◆ Document excerpt:

= Beginning of Section =

A photographer arrives and Fowles' tall, tall wife Elizabeth lopes across the room and removes her husband's spectacles. Fowles does not move. He seems quite accustomed to such gestures.
Hard rain clicks against the gritty windows. Fowles has already endured the "Today" show and now another nosy questioner. If given the choice, he might grab a cab and beat it for the nearest jet. With no projects currently at hand, it's the perfect season for tending house.
"I have times when I am not writing at all. If I'm not answering letters I'm in my garden. Lyme is roughly like San Francisco in climate, so we get away with all sorts of subtropical plants. If we have a bad winter I lose them. It's a wilderness, the garden. I've seen real gardeners turn white as they go 'round it."
Fowles is the son of a suburban cigar importer. He read French at Oxford, taught school in Greece and began writing in his early 20s. He sent a "perfectly wretched" book of travel pieces on Greece to Paul Scott, who worked as an agent before writing "The Jewel in the Crown." Scott did not encourage the young man's travel writing but did admire a passage of "semifictional" prose. "That probably started me as a novelist," says Fowles.
The insistent simplicity of his life -- gardening, writing, long evenings reading Matthew Arnold by the fire -- began when he left London 19 years ago and began to publish his first works. In "A Maggot," he writes admiringly about the rise of the Shakers, the communalist religious group founded by Ann Lee, a blacksmith's daughter.

= End of Section =

Data items

= Beginning of Section =

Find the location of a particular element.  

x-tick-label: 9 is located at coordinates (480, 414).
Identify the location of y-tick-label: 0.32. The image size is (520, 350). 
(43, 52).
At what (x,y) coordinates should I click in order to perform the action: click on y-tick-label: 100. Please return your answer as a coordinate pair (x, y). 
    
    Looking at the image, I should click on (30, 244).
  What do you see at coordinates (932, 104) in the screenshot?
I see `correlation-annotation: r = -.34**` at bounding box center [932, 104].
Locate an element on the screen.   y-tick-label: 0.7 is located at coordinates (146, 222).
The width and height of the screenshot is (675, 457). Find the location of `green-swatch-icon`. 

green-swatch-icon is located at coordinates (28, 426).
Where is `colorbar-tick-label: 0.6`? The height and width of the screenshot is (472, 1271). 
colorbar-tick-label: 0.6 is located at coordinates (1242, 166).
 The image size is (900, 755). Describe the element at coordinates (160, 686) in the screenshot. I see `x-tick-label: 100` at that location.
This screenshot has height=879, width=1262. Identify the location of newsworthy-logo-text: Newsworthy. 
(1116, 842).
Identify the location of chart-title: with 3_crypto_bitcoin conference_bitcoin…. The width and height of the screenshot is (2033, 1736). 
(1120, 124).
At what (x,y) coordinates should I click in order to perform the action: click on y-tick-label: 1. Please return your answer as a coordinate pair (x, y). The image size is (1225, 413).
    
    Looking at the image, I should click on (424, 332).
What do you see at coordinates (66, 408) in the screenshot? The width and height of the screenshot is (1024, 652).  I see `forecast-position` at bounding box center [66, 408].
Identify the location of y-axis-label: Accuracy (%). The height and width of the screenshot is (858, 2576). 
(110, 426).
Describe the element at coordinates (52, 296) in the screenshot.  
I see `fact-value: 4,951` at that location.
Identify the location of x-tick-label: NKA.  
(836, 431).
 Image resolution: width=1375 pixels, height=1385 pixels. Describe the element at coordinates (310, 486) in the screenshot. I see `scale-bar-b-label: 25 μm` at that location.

= End of Section =

◆ What you need to do:
- 1) Transcribe the Fowles profile word for word, starting at "Fowles is the" and ending at "a blacksmith's daughter.".
- 2) Summarize the Fowles profile in three sentences.

◆ Answers to the tasks:
- 1)
Fowles is the son of a suburban cigar importer. He read French at Oxford, taught school in Greece and began writing in his early 20s. He sent a "perfectly wretched" book of travel pieces on Greece to Paul Scott, who worked as an agent before writing "The Jewel in the Crown." Scott did not encourage the young man's travel writing but did admire a passage of "semifictional" prose. "That probably started me as a novelist," says Fowles.
The insistent simplicity of his life -- gardening, writing, long evenings reading Matthew Arnold by the fire -- began when he left London 19 years ago and began to publish his first works. In "A Maggot," he writes admiringly about the rise of the Shakers, the communalist religious group founded by Ann Lee, a blacksmith's daughter.

- 2) With no projects at hand, Fowles spends his time answering letters and tending a wild garden of subtropical plants in Lyme, a simple life that began when he left London 19 years ago. The son of a suburban cigar importer, he read French at Oxford, taught school in Greece and began writing in his early 20s. Paul Scott, then an agent, did not encourage his travel writing about Greece but admired a passage of "semifictional" prose, which Fowles says probably started him as a novelist.